My understanding of birds and their ways got a huge boost a couple of years ago when I attended a weekend-long intensive workshop near Collingwood with Jon Young, master tracker and bird language enthusiast. It was fall migration season, and about forty of us rose from our tents before dawn to crouch in a misty meadow edged with forest, taking notes on the bird sounds and movements we observed.
After about an hour we gathered to compare notes. Several people had seen a northern harrier, a large bird of prey, swoop by and startle some robins. Young posed a few precise questions about the robins’ alarm calls and positioning, then asked whether anyone had seen the cooper’s hawk hunting in the wake of the harrier, using the disturbance caused by the bigger bird to conceal its own movements. None of us had.
It wasn’t long after that that I had my first encounter with a cooper’s hawk. I was walking slowly down the Iron Horse Trail, deep in thought. Suddenly I was struck by how deafening the silence was — no songbirds were singing out anywhere nearby, or even sounding their distinctive alarms. I stopped, looked up, and saw the hawk preening its feathers on a low branch, not 30 feet in front of me.
Kitchener and Waterloo are packed with hawks and other birds of prey. Finding them in the city is actually much easier than in the countryside, where hiding places are more plentiful and the birds are sneakier. Since that first encounter I’ve become attached to a pair of cooper’s hawks that nest near the train tracks in Victoria Park. I’ve seen these cunning hunters use passing humans, passing crows and even passing trains as cover for their stealth attacks.
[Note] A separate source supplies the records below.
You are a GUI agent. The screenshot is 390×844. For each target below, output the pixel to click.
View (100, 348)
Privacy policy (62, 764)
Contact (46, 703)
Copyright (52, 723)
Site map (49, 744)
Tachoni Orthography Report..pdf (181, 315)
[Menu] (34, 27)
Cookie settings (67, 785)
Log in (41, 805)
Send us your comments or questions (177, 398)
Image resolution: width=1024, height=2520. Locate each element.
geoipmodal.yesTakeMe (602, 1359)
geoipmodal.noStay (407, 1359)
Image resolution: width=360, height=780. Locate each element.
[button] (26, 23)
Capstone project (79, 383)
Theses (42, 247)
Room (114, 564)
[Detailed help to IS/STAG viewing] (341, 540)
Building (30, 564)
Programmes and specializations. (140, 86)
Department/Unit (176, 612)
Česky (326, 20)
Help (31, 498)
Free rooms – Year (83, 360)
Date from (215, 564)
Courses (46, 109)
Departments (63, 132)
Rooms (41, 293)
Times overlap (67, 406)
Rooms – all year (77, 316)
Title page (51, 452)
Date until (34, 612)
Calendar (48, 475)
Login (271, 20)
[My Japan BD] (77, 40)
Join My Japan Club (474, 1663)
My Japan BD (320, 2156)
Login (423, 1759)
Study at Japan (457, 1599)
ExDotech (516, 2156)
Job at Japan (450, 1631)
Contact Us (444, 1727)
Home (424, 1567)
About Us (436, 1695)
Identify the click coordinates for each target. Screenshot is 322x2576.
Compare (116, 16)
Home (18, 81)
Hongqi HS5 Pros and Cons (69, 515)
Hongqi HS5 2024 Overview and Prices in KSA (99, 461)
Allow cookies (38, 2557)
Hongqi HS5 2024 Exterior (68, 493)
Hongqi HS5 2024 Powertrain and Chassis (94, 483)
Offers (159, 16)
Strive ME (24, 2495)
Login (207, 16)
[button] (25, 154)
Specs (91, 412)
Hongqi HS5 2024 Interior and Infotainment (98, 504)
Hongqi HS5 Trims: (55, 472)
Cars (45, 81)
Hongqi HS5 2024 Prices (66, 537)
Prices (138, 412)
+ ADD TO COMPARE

When I hear the cardinals sounding their unmistakable ‘chik! chik!’ alarm, and see the robins and chickadees dive into the nearest thicket, I smile and look around for my friends.
The greatest lesson I’ve learned from studying bird language is that nothing in nature is random; everything birds and other animals do has a meaning. If you can learn to quiet yourself and pay attention to their signals, not only will you be able to see and hear the wildness in the heart of the city, you’ll be able to read powerful meaning where before you may have perceived only chaos.
Jon Young has an excellent book on bird language called What the Robin Knows: How Birds Reveal the Secrets of the Natural World, which can be found at the Kitchener Public Library. As the weather warms and nesting season gets into full swing, I’ll be found more and more often along the wild creeks and trails of Kitchener.